**Task instructions**.
A – Answer these questions about the Chambord forum thread:
(i) What does the website give as the charge for caravan and motorhome parking at P2?
(ii) What animals did winks see roaming around after everyone had gone home?
(iii) Where is the aire that iandsm says is quite close?
B – In the Chambord forum thread, turn the paragraph beginning "Pick up a ticket on the way in" into a short bulleted list that keeps its main facts.
C – Change "bottle of wine" to "flask of tea" in the Chambord forum thread, and give the passage from "## s4x4c (Apr" to "winks (Apr 7, 2019)".

**Provided text**.
= = = = = = =

# Chateau de Chambord



## Wooie1958 (Apr 7, 2019)

*Château de Chambord*, anyone stayed over night and if so was it peaceful / quiet / ok ?           Chambord Castle & Domain (Official)


----------



## iandsm (Apr 7, 2019)

*Chambord*

We have been twice, parking is easy in the large car park but I don't know if overnighting is allowed, there is however a fee aire quite close. Huisseau Sur Cosson N47.5937  E1.45977.


----------



## Wooie1958 (Apr 7, 2019)

iandsm said:


> We have been twice, parking is easy in the large car park but I don't know if overnighting is allowed, there is however a fee aire quite close. Huisseau Sur Cosson N47.5937  E1.45977.




Thank you      :wave:


----------



## Wooie1958 (Apr 7, 2019)

The website says* Caravan and motorhome parking P2: € 11 / 24h* which suggests you can stay overnight then i`ll nip to the aire to empty etc.etc.


----------



## RichardHelen262 (Apr 7, 2019)

Looks like another place to go on to our places to visit list


----------



## s4x4c (Apr 7, 2019)

*chambord*

we stayed there last year lovely a quiet     and when all the day trippers are away you can still go around all the gardens and paths around canal … we took our seats and bottle of wine and sat looking at chateau  and sunset    superb


----------



## winks (Apr 7, 2019)

*Stayed last April and nice and quiet.*

Pick up a ticket on the way in and there’s a pay station at the start of the footpath going over to the chateau. The parking charge was €11 from memory and there is a service pillar at the opposite end of the aire which was €2 or so for water but I think the connector was moe like a hydraulic hose than any water point I’d seen before.  Didn’t go into the chateau because the weather was too good to be inside but we did see some wild boar roaming around after everyone had gone home. 

Cheers

H


----------



## Wooie1958 (Apr 8, 2019)

winks said:


> Pick up a ticket on the way in and there’s a pay station at the start of the footpath going over to the chateau. The parking charge was €11 from memory and there is a service pillar at the opposite end of the aire which was €2 or so for water but I think the connector was moe like a hydraulic hose than any water point I’d seen before.  Didn’t go into the chateau because the weather was too good to be inside but we did see some wild boar roaming around after everyone had gone home.
> 
> Cheers
> 
> H




Nice 1, thank you very much H :wave:

Won`t need water but i will need to empty the cassette   :scared:   but not a problem if i can`t as *iandsm* has pointed out an aire just down the road.

= = = = = = =

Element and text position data
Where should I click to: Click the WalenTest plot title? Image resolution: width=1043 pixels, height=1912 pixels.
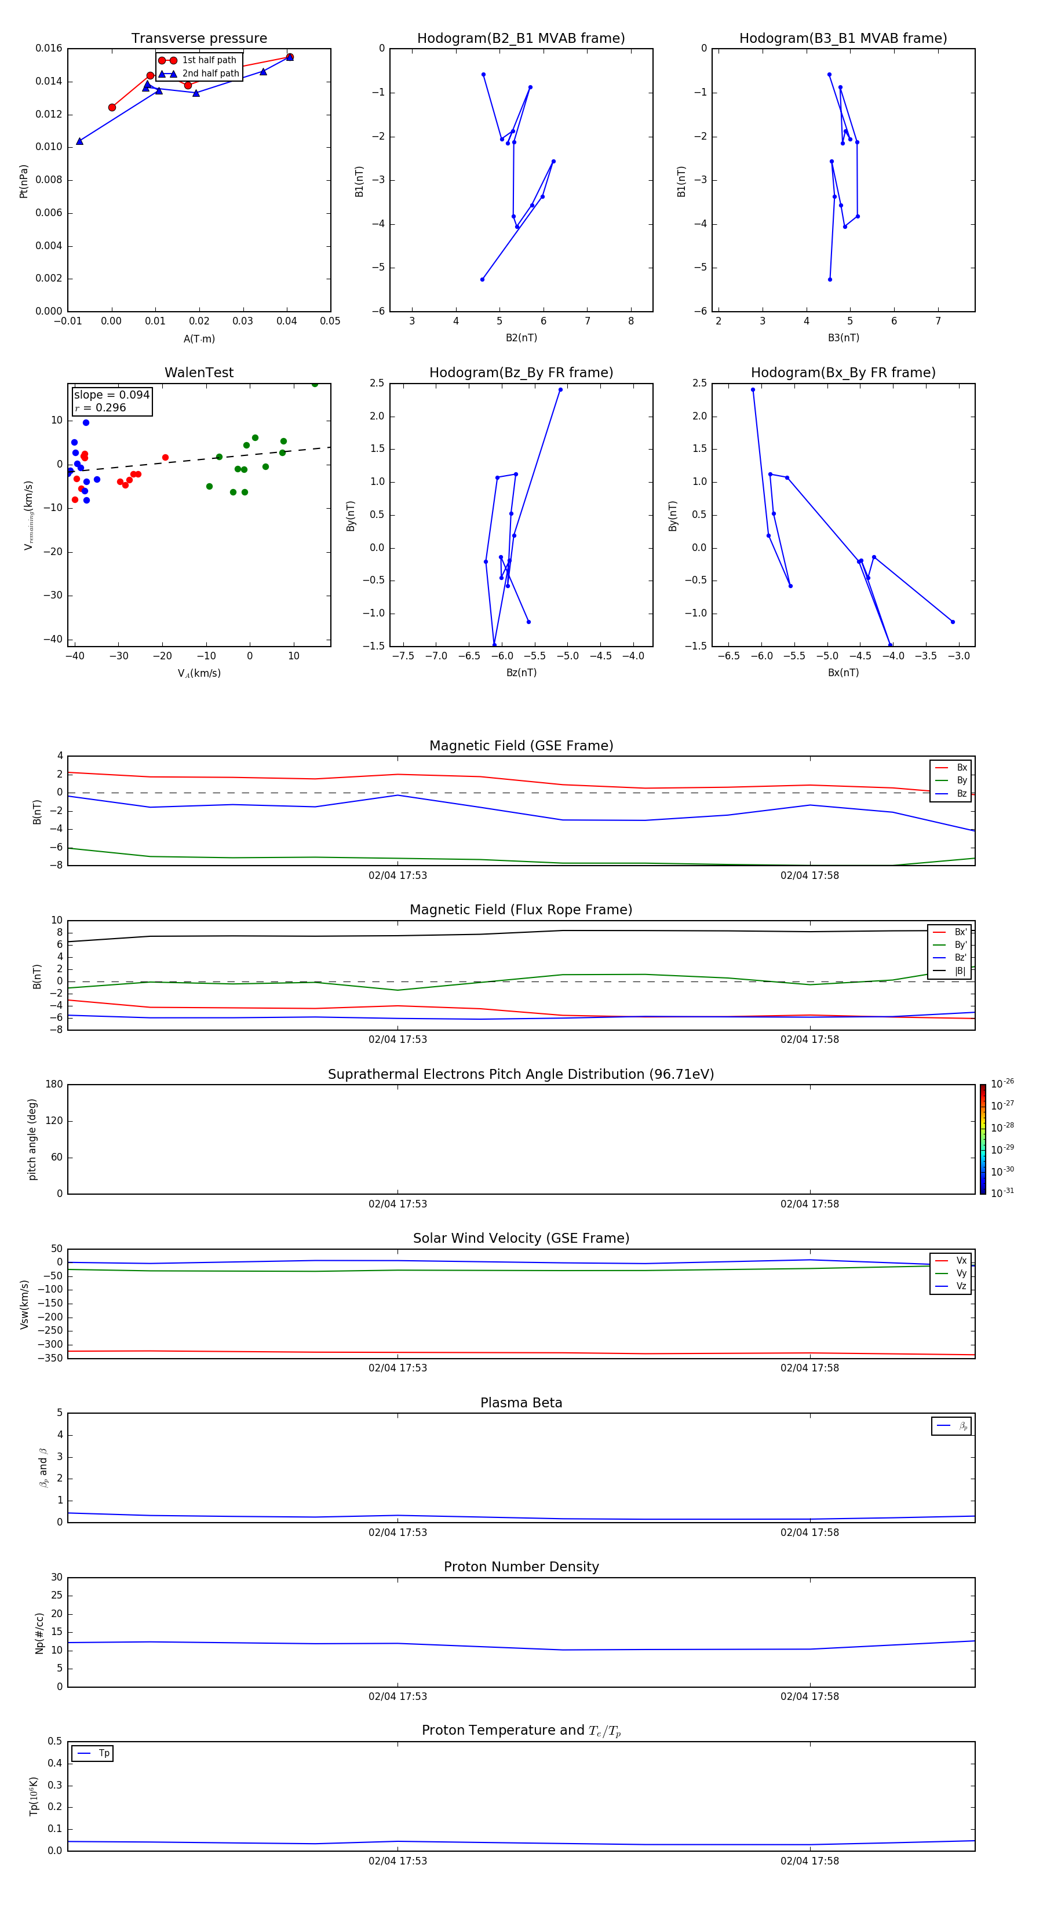pyautogui.click(x=199, y=373)
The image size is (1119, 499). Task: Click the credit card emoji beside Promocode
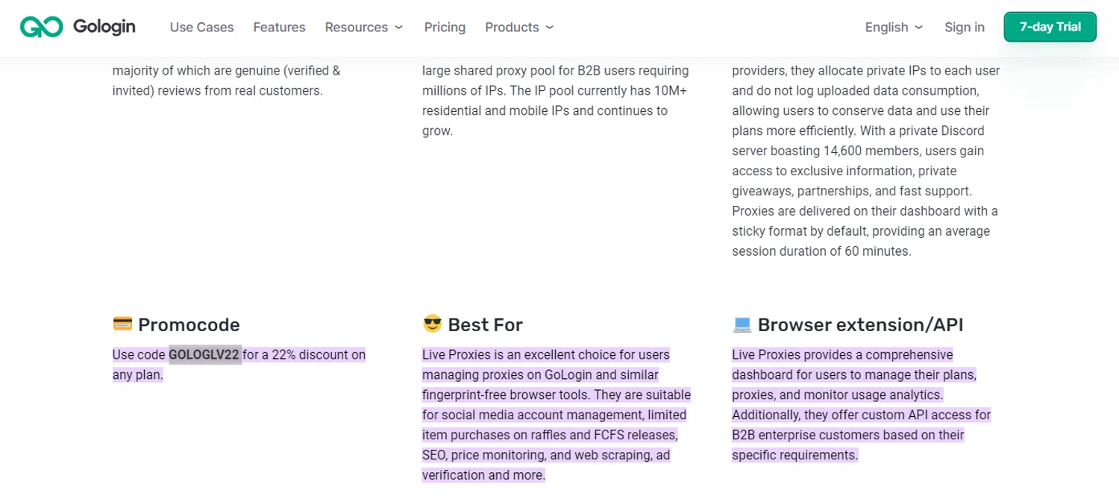[x=122, y=324]
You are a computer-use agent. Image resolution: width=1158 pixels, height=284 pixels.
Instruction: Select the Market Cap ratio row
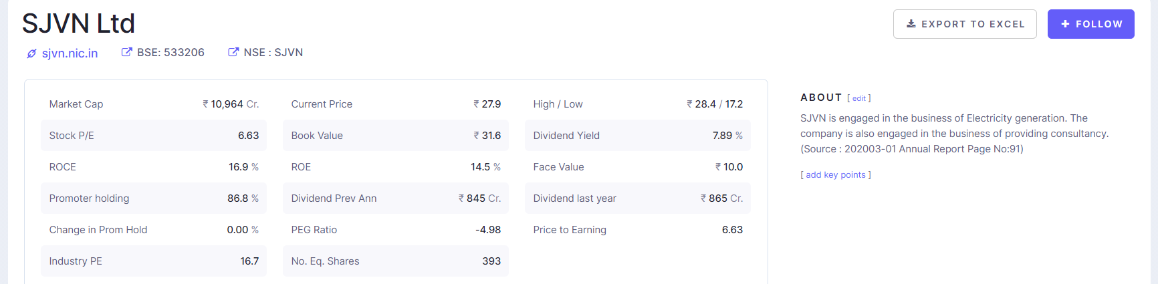(154, 104)
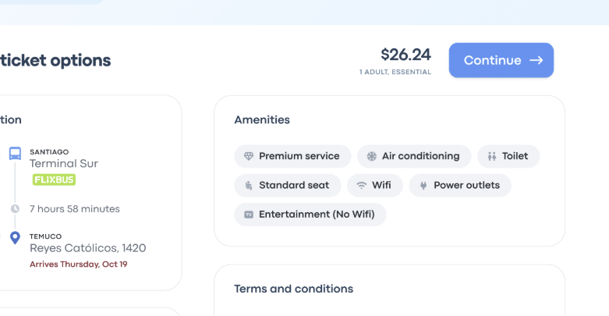609x316 pixels.
Task: Click Reyes Católicos, 1420 arrival address
Action: [x=87, y=248]
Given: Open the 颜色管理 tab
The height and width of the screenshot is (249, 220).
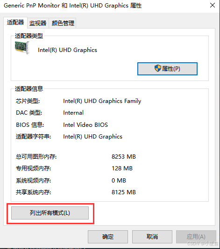Looking at the screenshot, I should (x=63, y=23).
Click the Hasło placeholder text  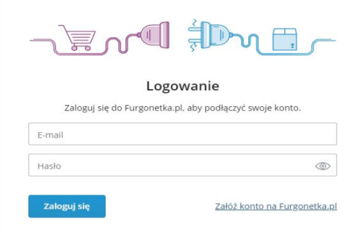pyautogui.click(x=50, y=166)
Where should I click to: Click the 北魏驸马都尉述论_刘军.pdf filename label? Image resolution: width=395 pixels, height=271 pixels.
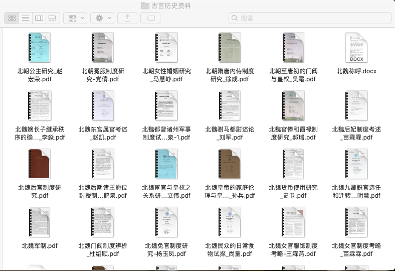230,133
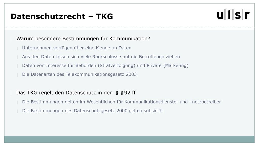Click the letter s in the logo
Image resolution: width=259 pixels, height=146 pixels.
click(x=238, y=15)
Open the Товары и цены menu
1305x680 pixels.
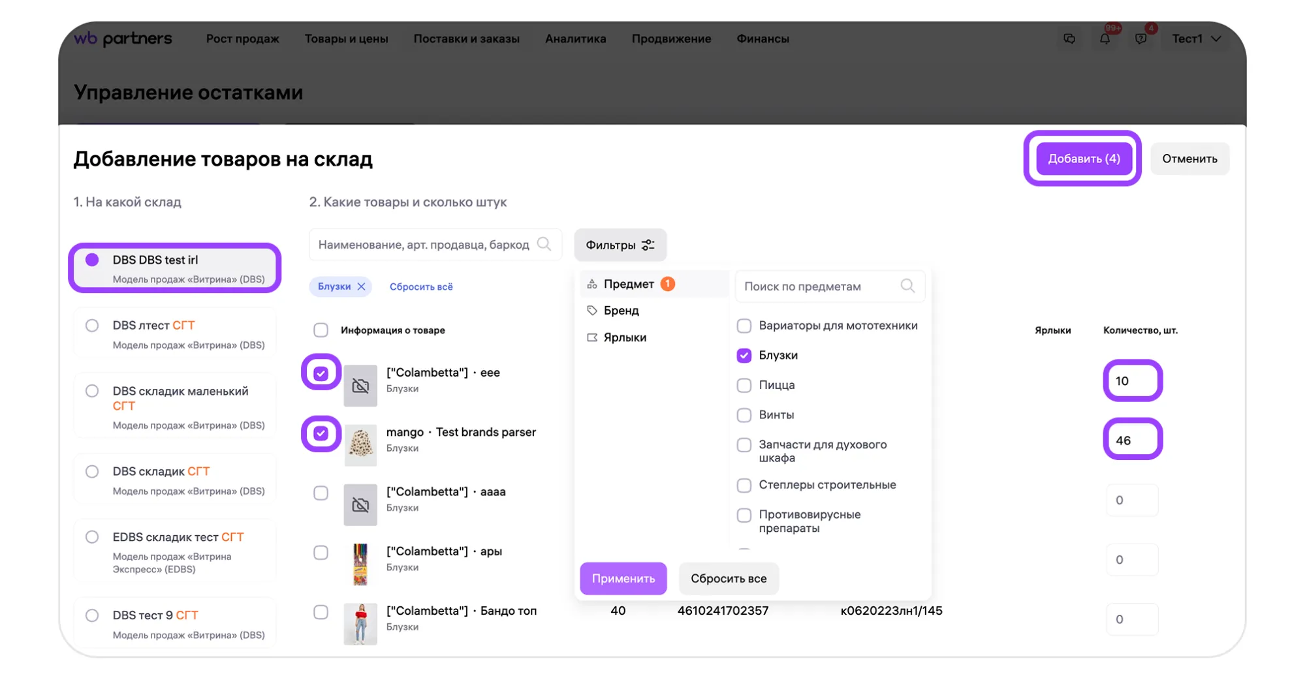point(346,39)
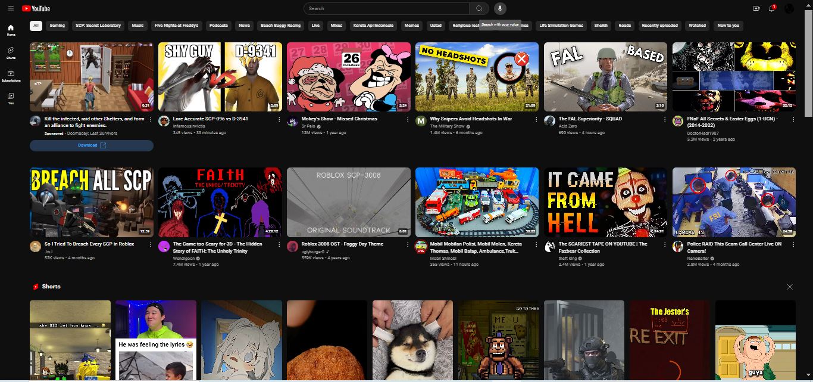This screenshot has height=382, width=813.
Task: Click inside the Search input field
Action: click(387, 8)
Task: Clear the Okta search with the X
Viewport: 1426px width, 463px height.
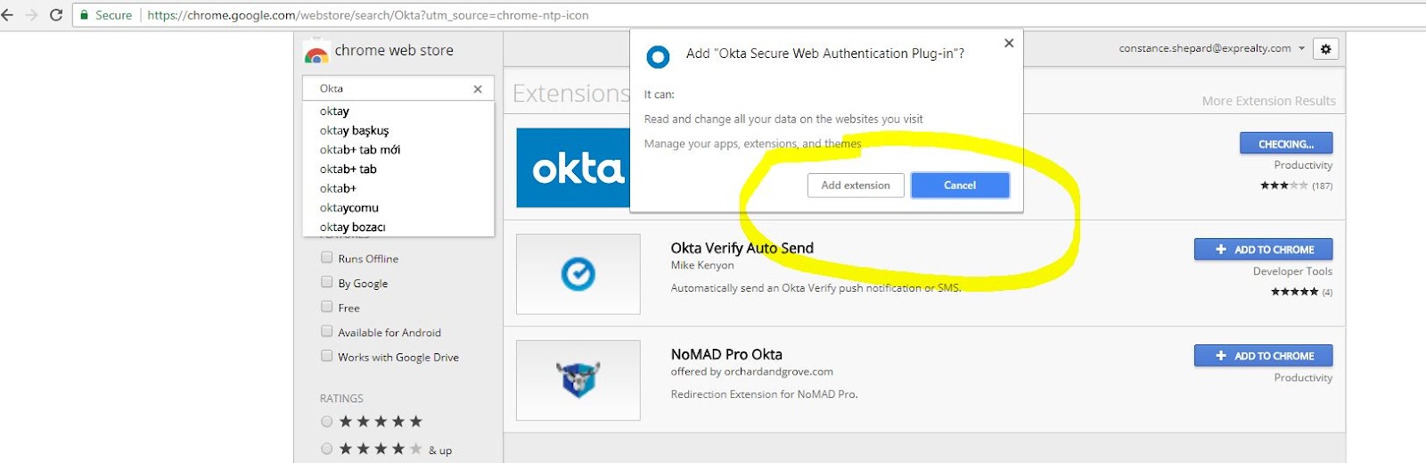Action: [478, 88]
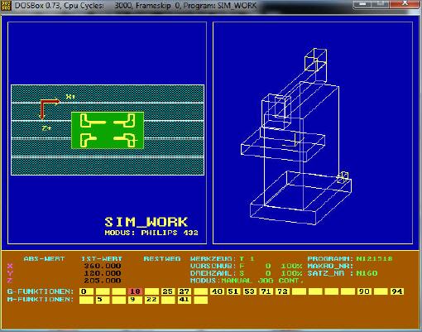Click the DOSBox icon in title bar
This screenshot has width=422, height=332.
click(5, 6)
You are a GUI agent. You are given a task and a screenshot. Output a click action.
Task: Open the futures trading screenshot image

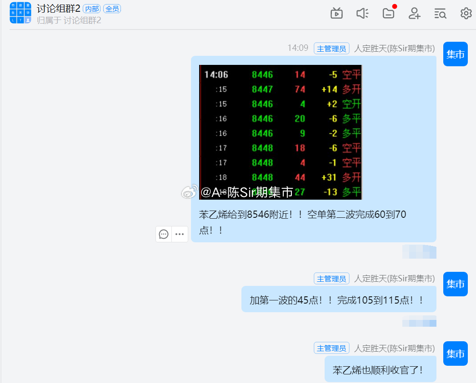280,132
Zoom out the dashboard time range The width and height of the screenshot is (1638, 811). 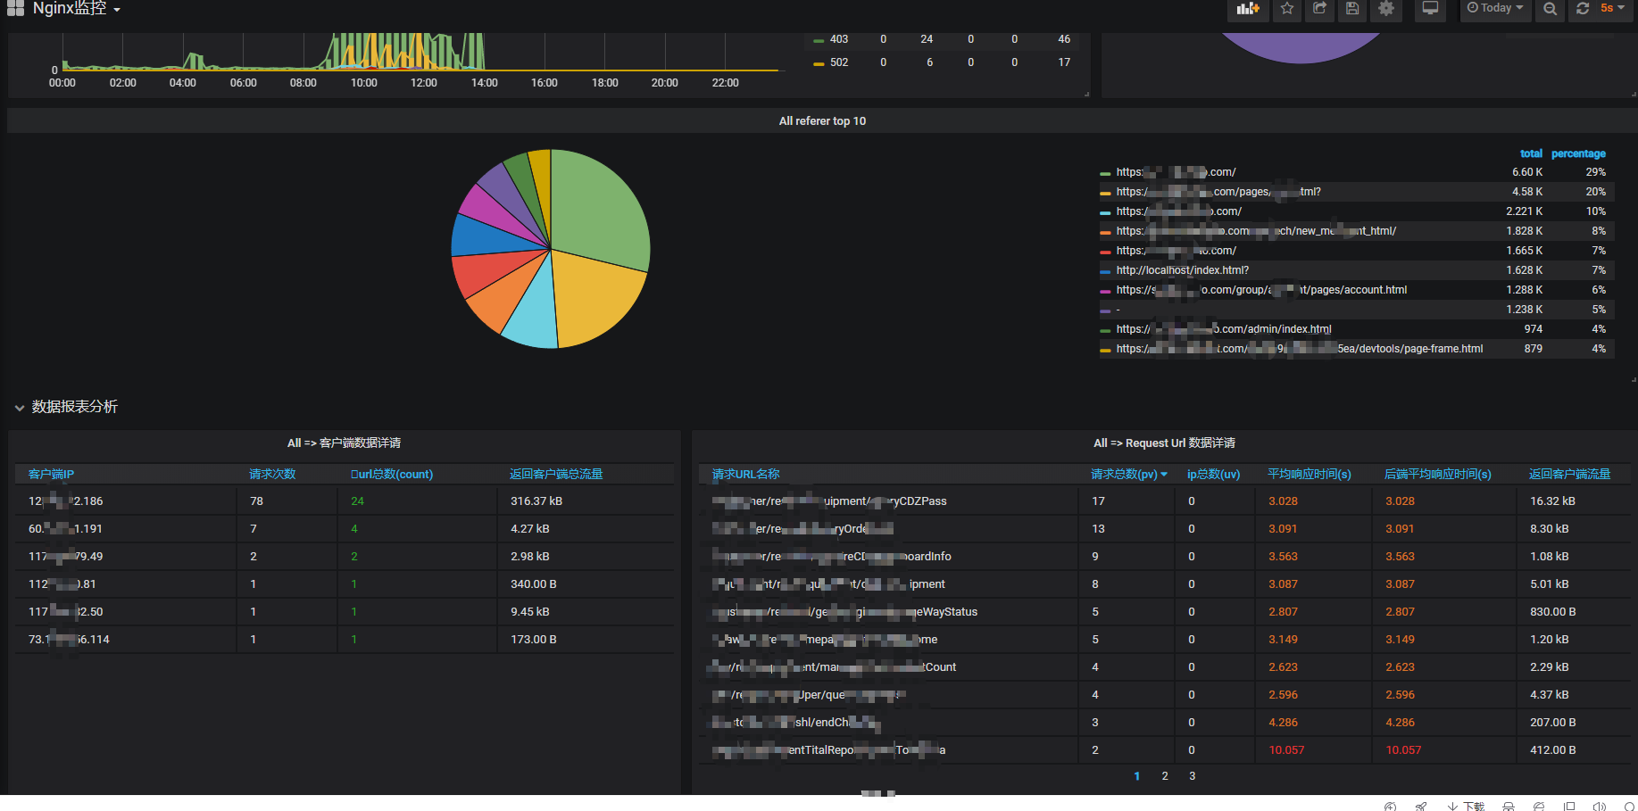click(x=1550, y=10)
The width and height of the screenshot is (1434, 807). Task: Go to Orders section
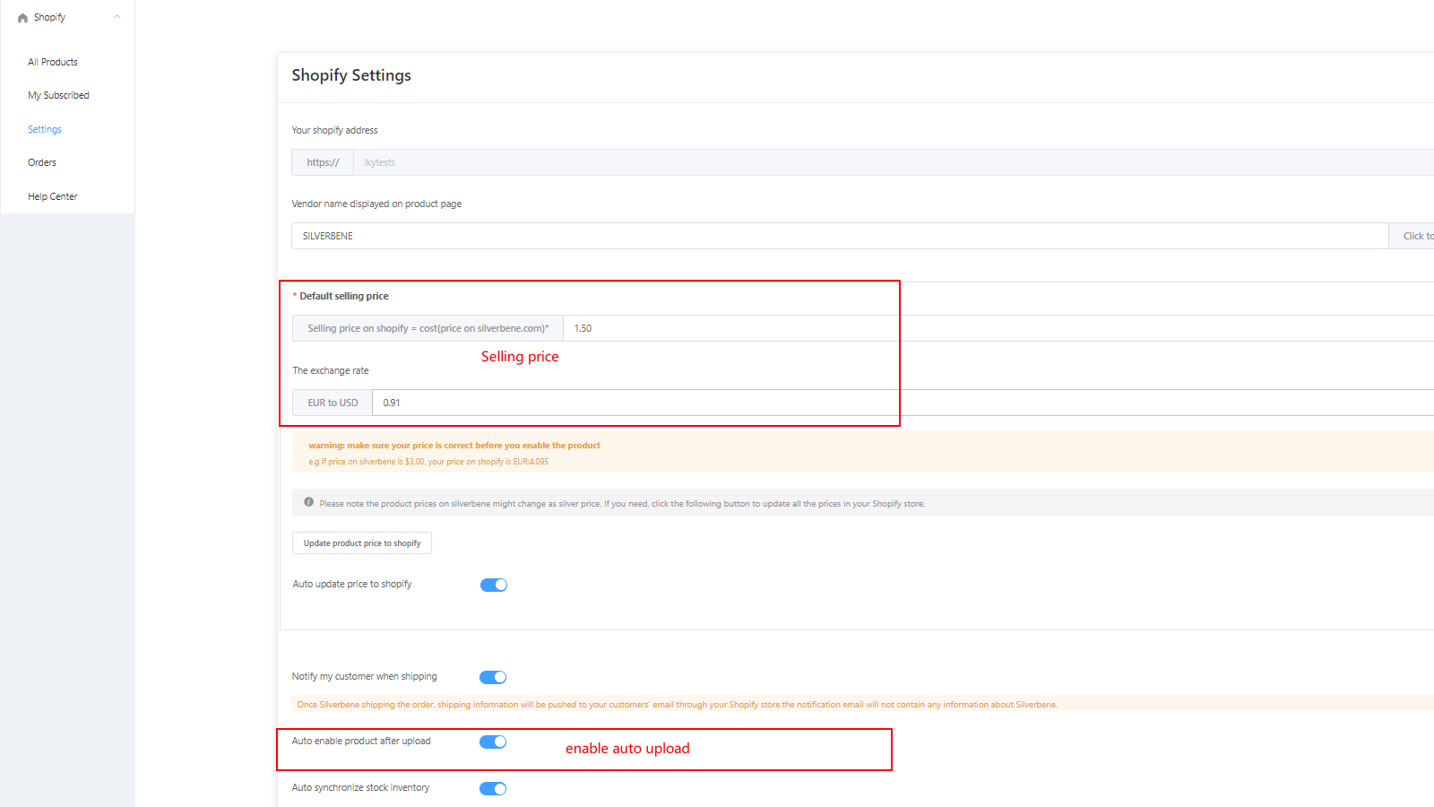tap(42, 162)
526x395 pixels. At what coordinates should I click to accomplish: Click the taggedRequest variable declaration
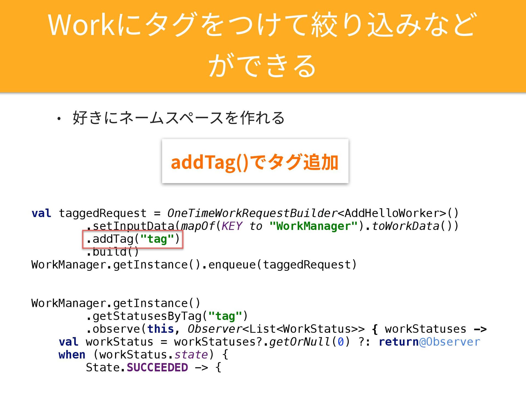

= = = = = = =

**Outputs in order**.
A –
(i) € 11 / 24h
(ii) Wild boar
(iii) Huisseau Sur Cosson (N47.5937 E1.45977)

B –
- Take a ticket on the way in; a pay station stands at the start of the footpath to the chateau.
- Parking cost about €11, as remembered.
- A service pillar at the far end of the aire charged around €2 for water, and its connector looked more like a hydraulic hose than a usual water point.
- The chateau itself wasn't visited because the weather was too good to be inside.
- Wild boar were seen roaming around after everyone had gone home.

C –
## s4x4c (Apr 7, 2019)

*chambord*

we stayed there last year lovely a quiet     and when all the day trippers are away you can still go around all the gardens and paths around canal … we took our seats and flask of tea and sat looking at chateau  and sunset    superb


----------



## winks (Apr 7, 2019)